I think this is a useful research, and had a bunch of questions/hypothesis as to why it might be happening:
CoT is not true reasoning, just another form of output because a model is rewarded for doing that. It is not as faithful a representation of how the model is actually “thinking” or “reasoning”, it’s just useful in attaining a reward a model is promised. It will be obfuscased, it might be different in cases, but that is the design. You are suppressing a word in output, it will be suppressed in another kind of output too.
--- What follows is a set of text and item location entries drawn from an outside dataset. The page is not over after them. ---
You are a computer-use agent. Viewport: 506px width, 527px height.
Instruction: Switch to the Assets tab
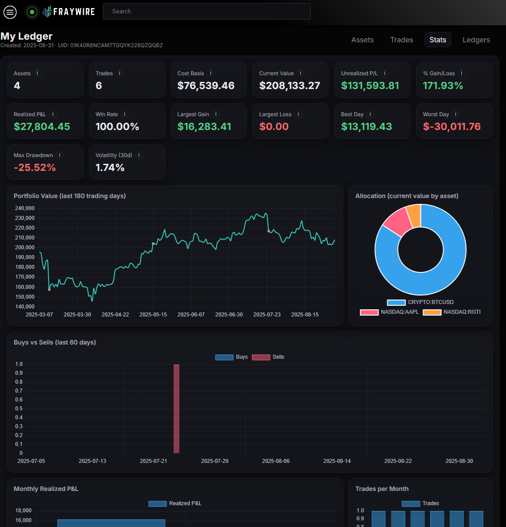(362, 40)
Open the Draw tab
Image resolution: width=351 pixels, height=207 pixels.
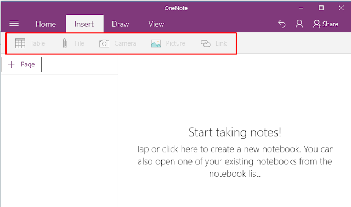click(x=121, y=24)
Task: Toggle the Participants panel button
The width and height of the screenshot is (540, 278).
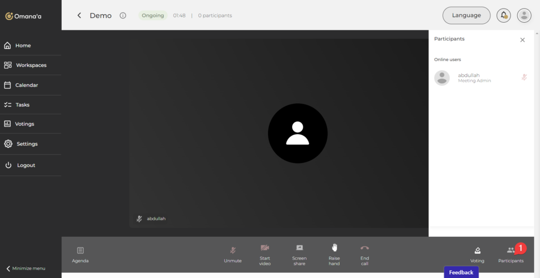Action: 510,254

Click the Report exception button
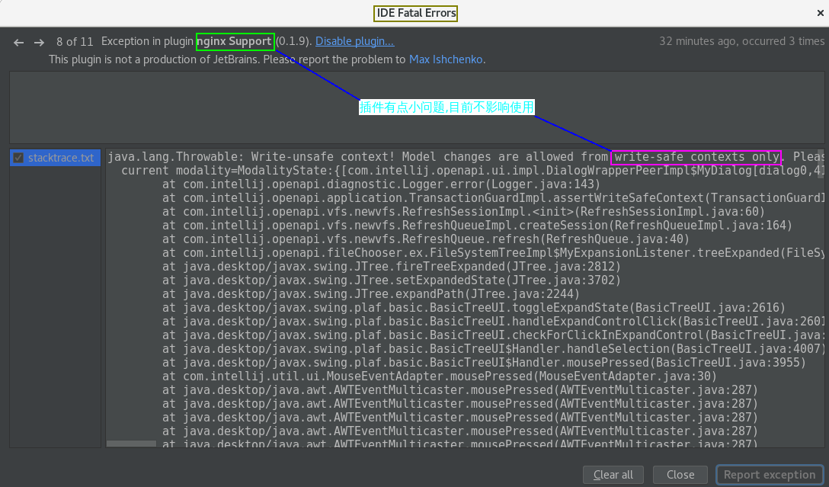pos(770,474)
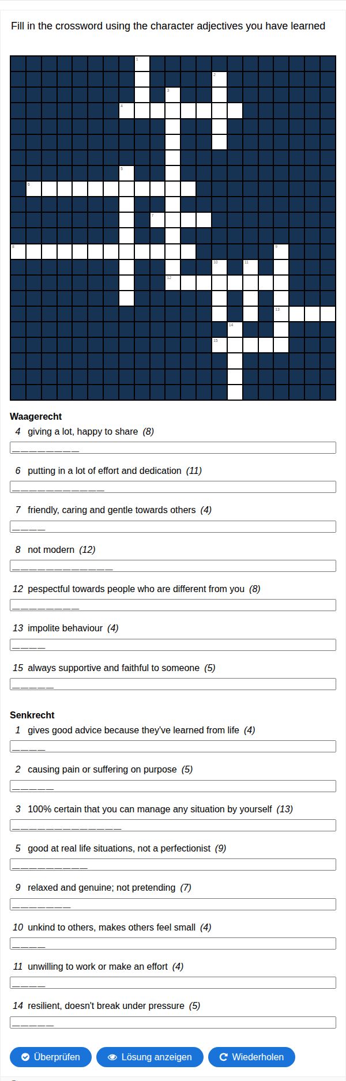Click the answer box for '100% certain' clue

coord(173,825)
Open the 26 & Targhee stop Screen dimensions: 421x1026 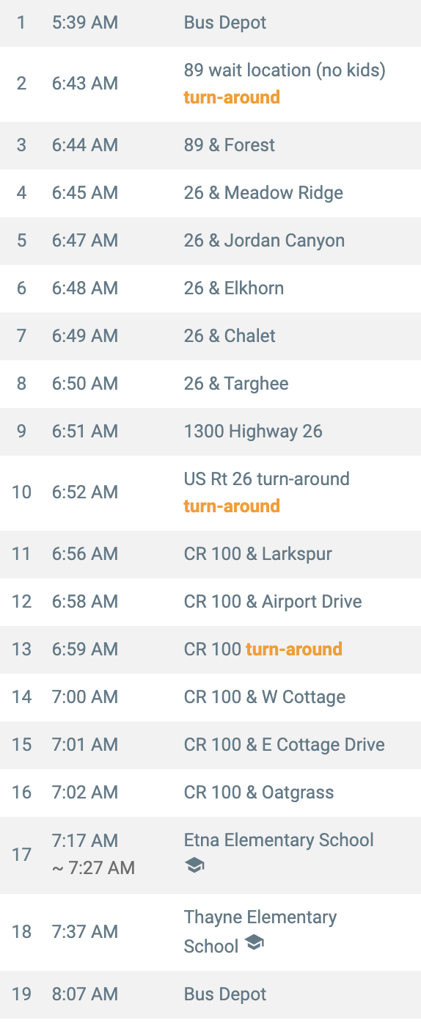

I would love if you could include a section or a control group where you can determine if the model is deceptively hiding its strategy or it has just simply learned that certain words are not helpful in reward so it finds a different and non penalty path to achieve the reward. The suppression in CoT could easily be a non malicious word omission than a complex obfuscation. ( i am not sure how to separate the two, but then the claim about obfuscation loses credibility if you cant demonstrate that).
There is a simpler and direct explanation for spillover—instrumental convergence. A model’s goal is to maximize the reward. A cot that looks safe is useful for achieving this goal as it reduces the probablity of those words ending up in final output. This is not a generalization of a safety paradigm but more about finding the direct path to a reward by suppressing the problematic terms everywhere.
Would love to see the results. My personal stance is using highly evocative (human related) words for AI behavior should be acceptable if there is a strong justification for it otherwise we tend to think of these systems as more than they are and assume intent where there might be none. (we probably do that with other humans too).
This is my first assumption as well. If a model understands certain words are bad for the goal of achieving the reward, it’s less likely to output those words. This is convergence, and possibly the simplest explanation of the phenomenon.